▸ **DATA SUPPLIED**
========================

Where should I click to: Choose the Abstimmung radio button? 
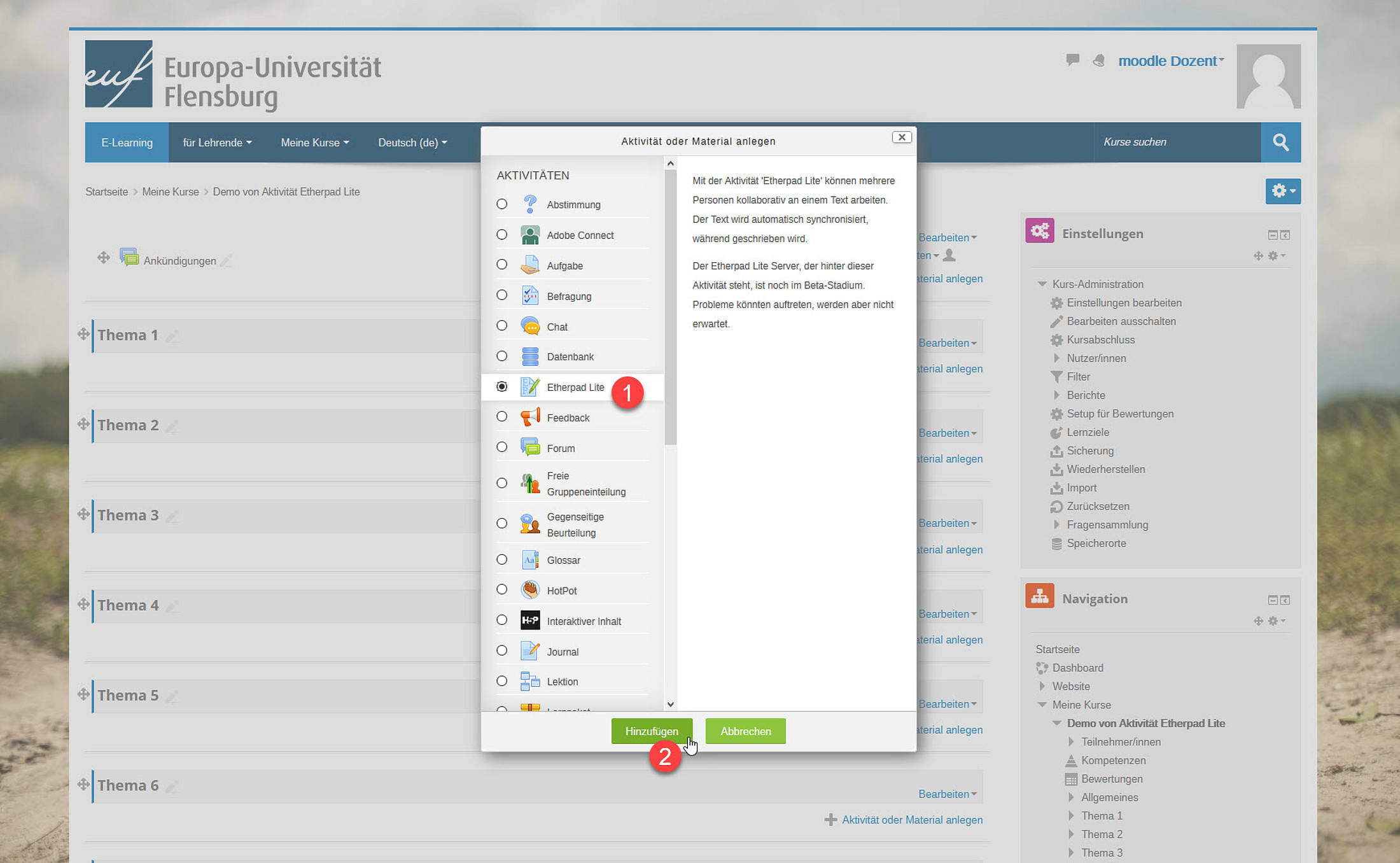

========================

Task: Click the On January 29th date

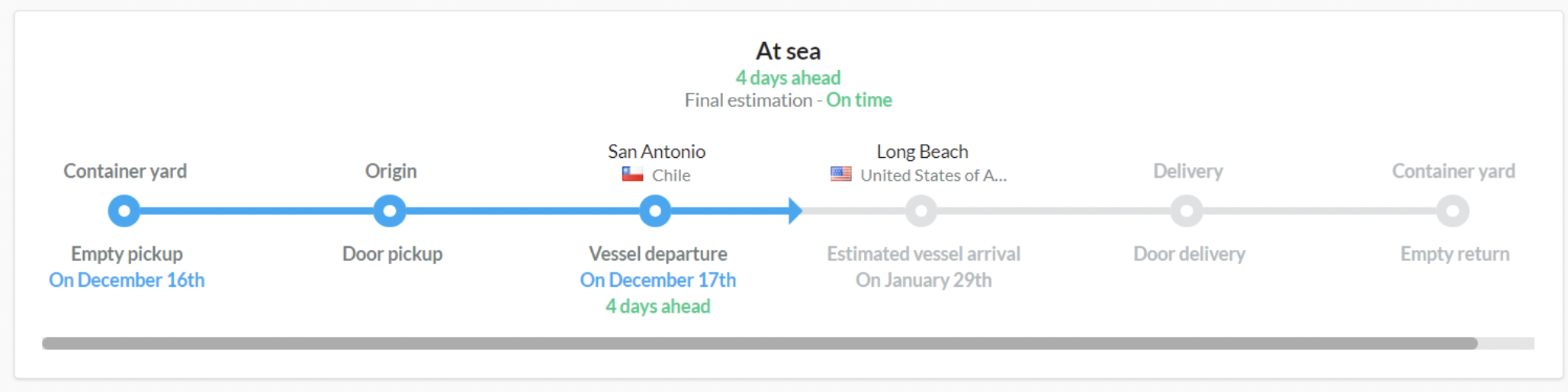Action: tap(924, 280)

========================

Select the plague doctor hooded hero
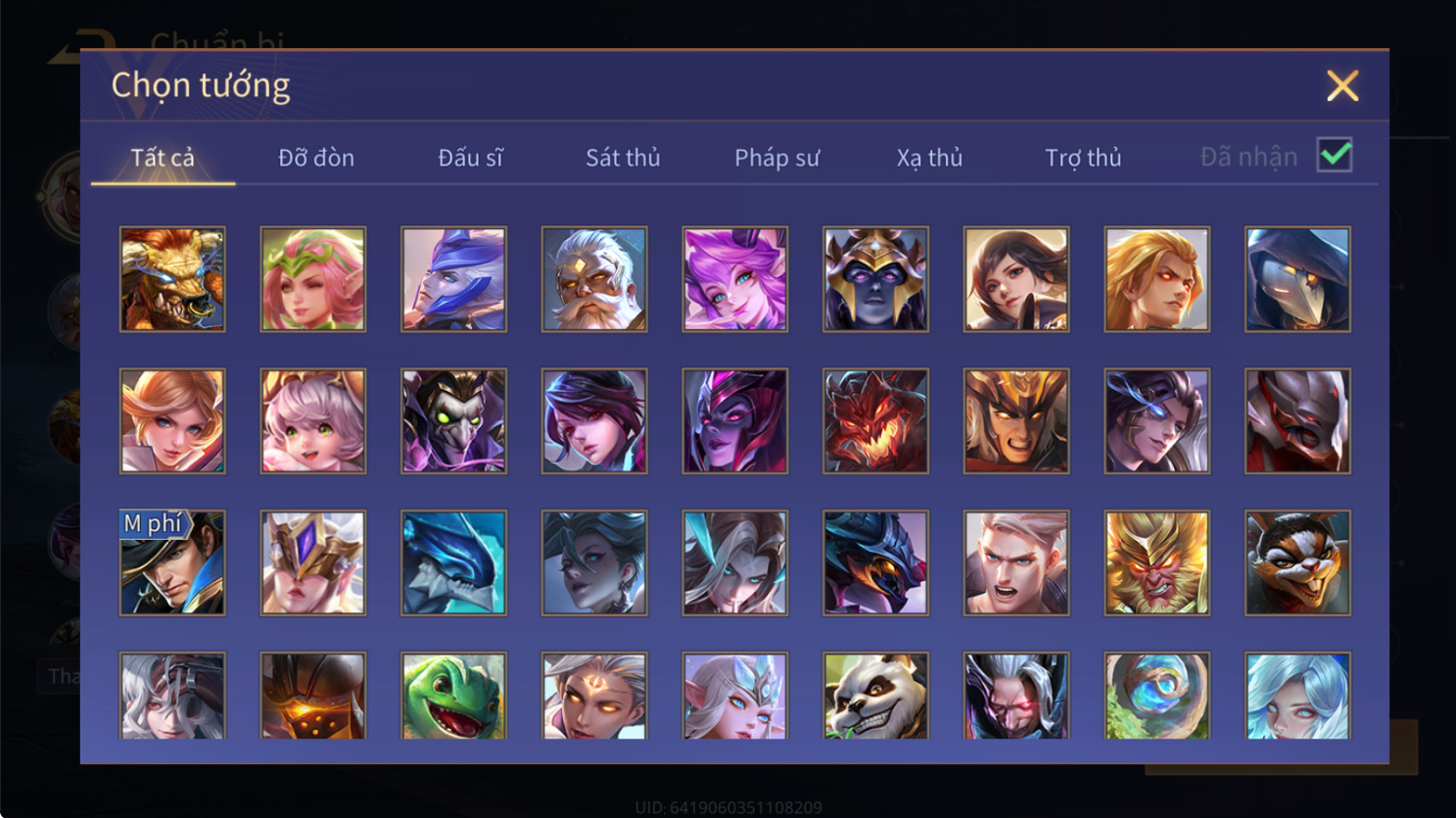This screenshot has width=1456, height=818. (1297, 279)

========================

▸ **TASK REQUIREMENTS**
Which lines in the rows above contain the word "Select"? Gather and copy each one.

▸ **SOLUTION TO THE EXERCISE**
Select the plague doctor hooded hero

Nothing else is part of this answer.